In less than twelve hours I will jump out of a plane.
I’ve wanted to skydive for a long time. Forever? Since before I started having the flying dreams, I think, so frequent and tangible that the power of personal flight started to feel familiar.
The flying – the being high above the ground part – is familiar. Even the rushing quickly towards the ground part, because, honestly, sometimes I am not quite so pro at the dream-flying. It always turns out okay.
The voluntarily leaping out of a plane in midair, no so familiar.
Mildly terrifying, actually.
That’s the paradox. There’s this thing I want to do, and I know I’m going to love it because I’ve dreamt of it for years. Yet there’s the tiny problem of getting underway. One second of hard part – the difficulty of taking one step and letting gravity take its course, and then fifteen thousand feet of dream.
That first step is the only thing I’m afraid of. At the moment. And not just tomorrow. In general. I’m afraid of single steps, but obsessed with what comes after.
Just afraid of that one step.
Poll me again on that one in the morning.
Matt Lydon says
Erica Jong would be proud of this.
Also, your fear of that first step reminds me of something I told my boss yesterday.
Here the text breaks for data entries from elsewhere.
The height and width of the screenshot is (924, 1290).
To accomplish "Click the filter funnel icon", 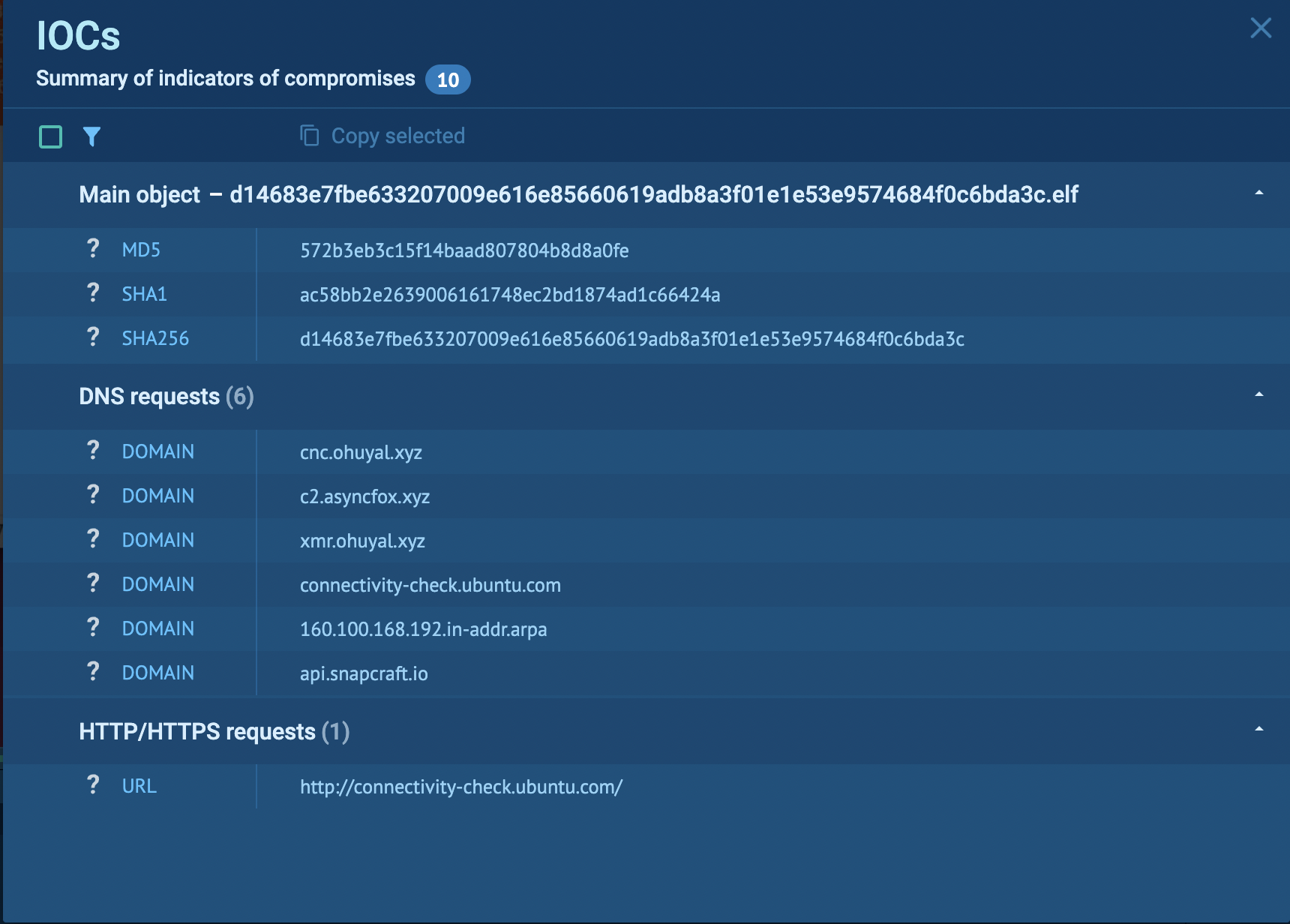I will coord(92,136).
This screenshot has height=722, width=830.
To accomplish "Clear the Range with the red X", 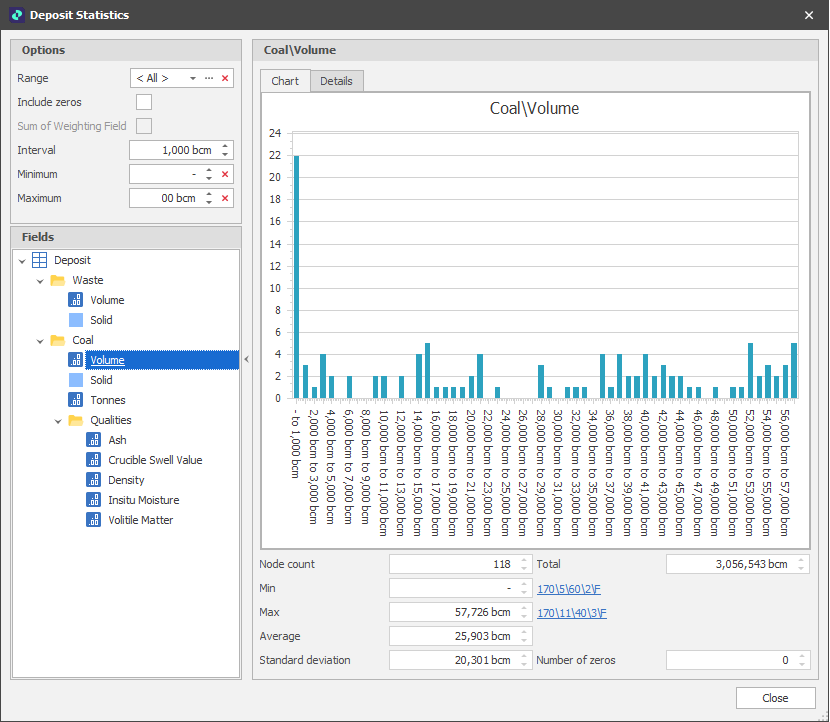I will 225,78.
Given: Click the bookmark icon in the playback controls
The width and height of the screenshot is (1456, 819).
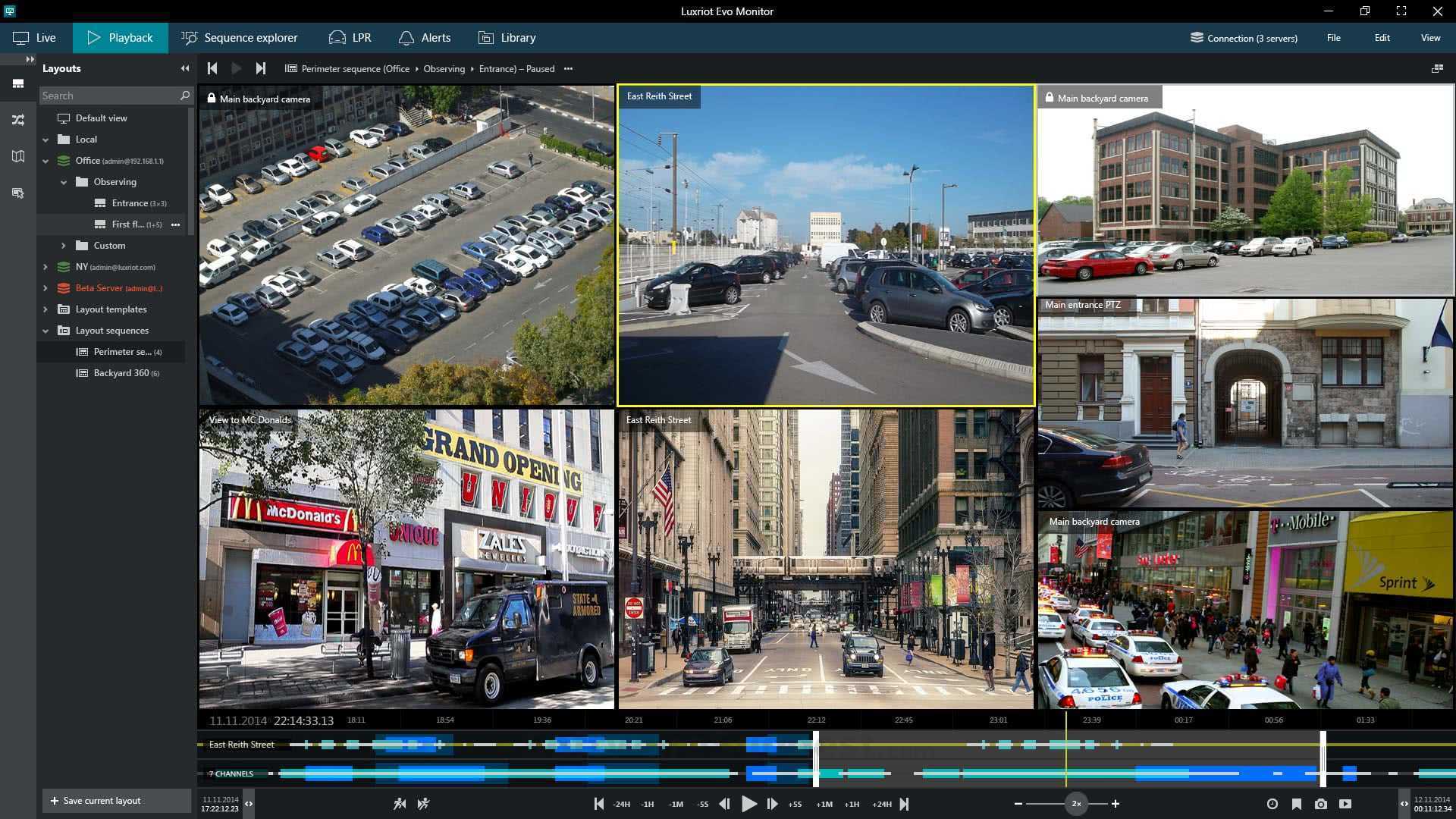Looking at the screenshot, I should tap(1295, 804).
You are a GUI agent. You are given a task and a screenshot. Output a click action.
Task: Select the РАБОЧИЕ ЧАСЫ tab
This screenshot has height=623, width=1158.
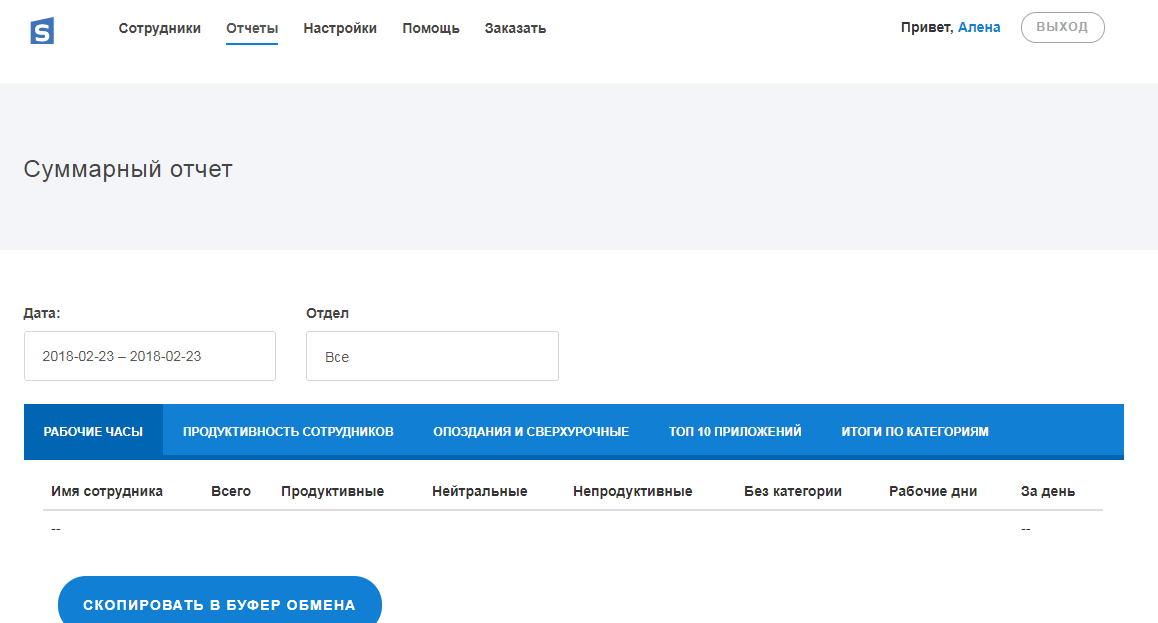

In high school, I worked for a man who was fond of telling us that the hardest part of any project is the beginning 5% and the concluding 5%, and that the middle 90% was easy. In other words, getting started and finishing up anything were the most difficult parts of anything.
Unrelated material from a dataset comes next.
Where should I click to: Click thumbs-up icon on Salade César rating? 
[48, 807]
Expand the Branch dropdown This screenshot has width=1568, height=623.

It’ll be simple to remember in this case that your beginning 5% is stepping out into free fall and your ending 5% will be that knowing where/when to pull that cord and sticking that landing.
Might be simple, but it sure ain’t easy.
Good luck, man.
krisis says
Matt – Of course, you entirely understood the point of my obliquely written post. I feel like this is a metaphor – both for all the first steps I’ve made over the last few years, and for the big ones I’ve yet to take.
Most of them are pretty simple, but not many are easy.